How to install Calculix on Windows?

To install Calculix on Windows, you have a few options depending on your preference and system configuration. Here are some of them:

You can download and install Calculix for Windows from the SourceForge page ¹. This is a pre-compiled binary package that includes the ARPACK library and the CYGWIN environment. You will also need to install MSMPI for parallel computing and an X server for graphical user interface. You can follow the instructions from the PDF document ² or the official website ³ to install and run Calculix for Windows.
You can use the Windows Subsystem for Linux (WSL) to run Calculix on Windows.

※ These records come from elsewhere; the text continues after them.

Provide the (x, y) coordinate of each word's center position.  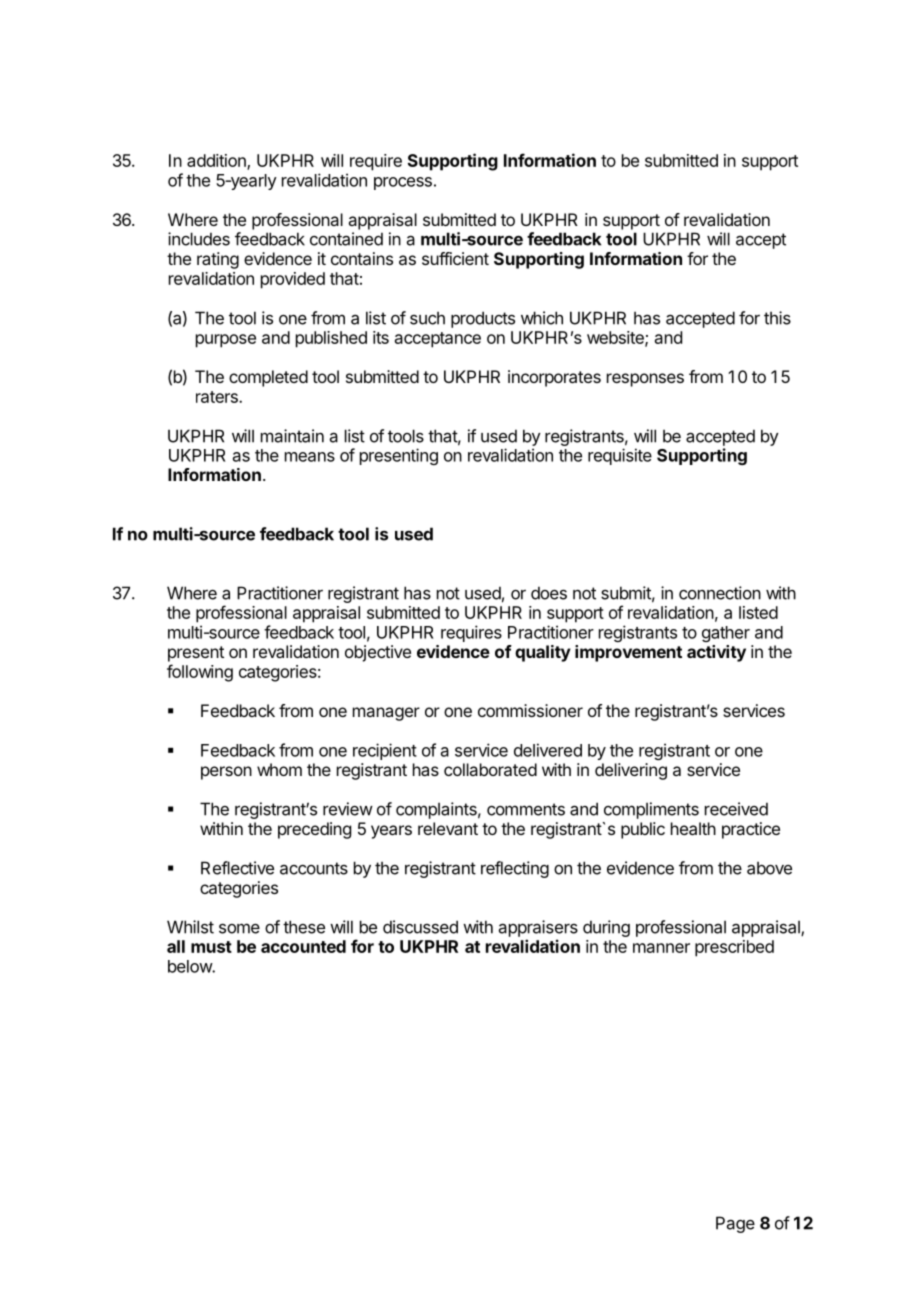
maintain (292, 436)
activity (716, 653)
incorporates (554, 378)
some (239, 928)
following (200, 673)
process (403, 183)
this (777, 318)
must (211, 947)
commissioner (530, 710)
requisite (620, 456)
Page (735, 1224)
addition (217, 162)
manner (661, 948)
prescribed (734, 948)
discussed (420, 927)
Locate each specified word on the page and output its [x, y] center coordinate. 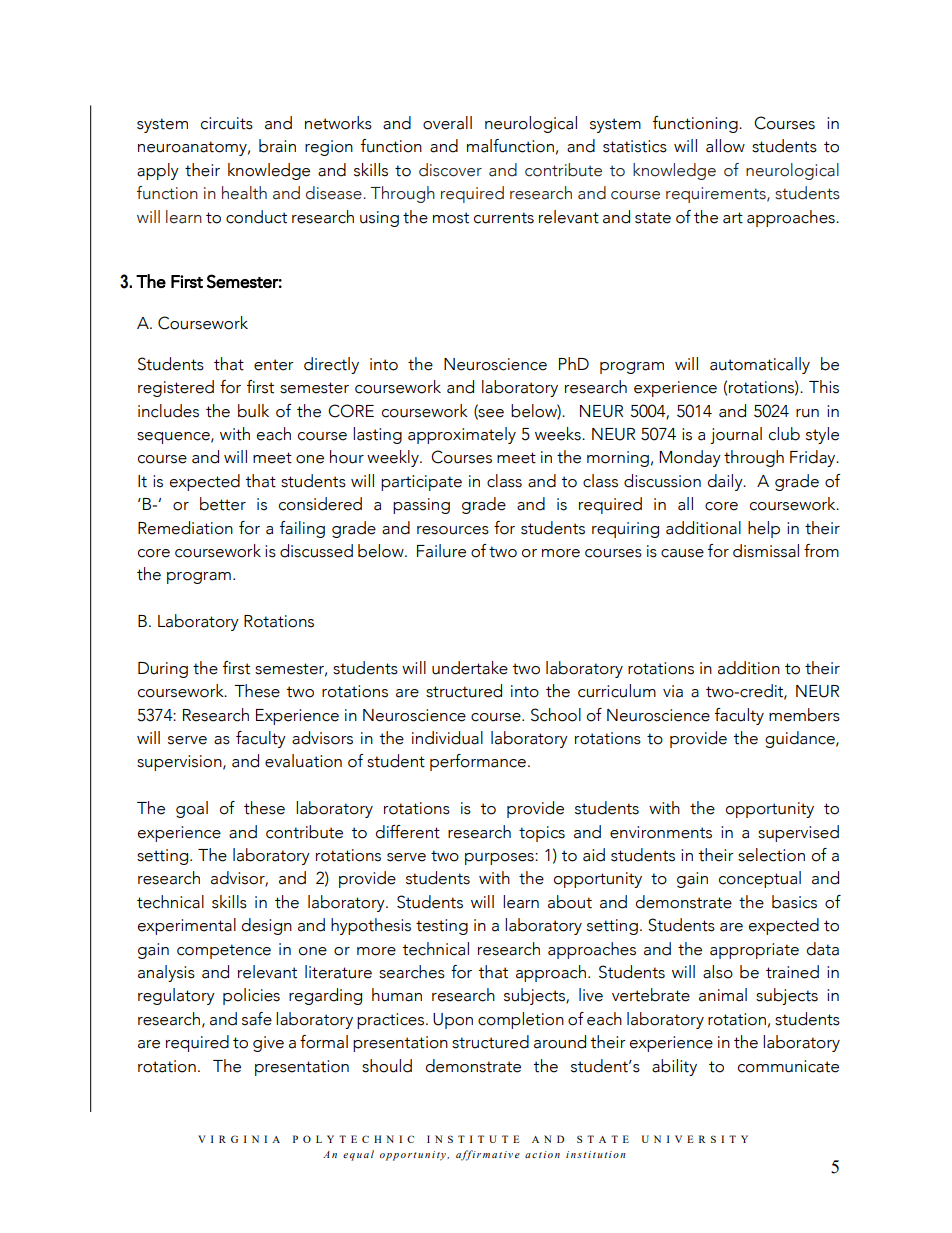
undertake [470, 668]
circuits [227, 123]
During [163, 670]
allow [725, 146]
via [673, 691]
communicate [788, 1066]
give [268, 1044]
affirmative [488, 1155]
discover [450, 170]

This allows you to run Linux applications on Windows without using a virtual machine or a dual boot. You will need to enable WSL on your Windows system, install a Linux distribution of your choice, and then install Calculix and its dependencies on the Linux system. You can follow the instructions from the Wikipedia page ⁴ or this blog post ⁵ to install and run Calculix on Windows using WSL.
You can use a virtual machine or a dual boot to run Calculix on Windows. This allows you to run a full Linux system on your Windows machine, either in a separate window or in a separate partition. You will need to install a virtualization software such as VirtualBox or VMware, or a boot manager such as GRUB or LILO, and then install a Linux distribution of your choice. You can then install Calculix and its dependencies on the Linux system. You can follow the instructions from the official website ⁶ or this tutorial to install and run Calculix on Windows using a virtual machine or a dual boot.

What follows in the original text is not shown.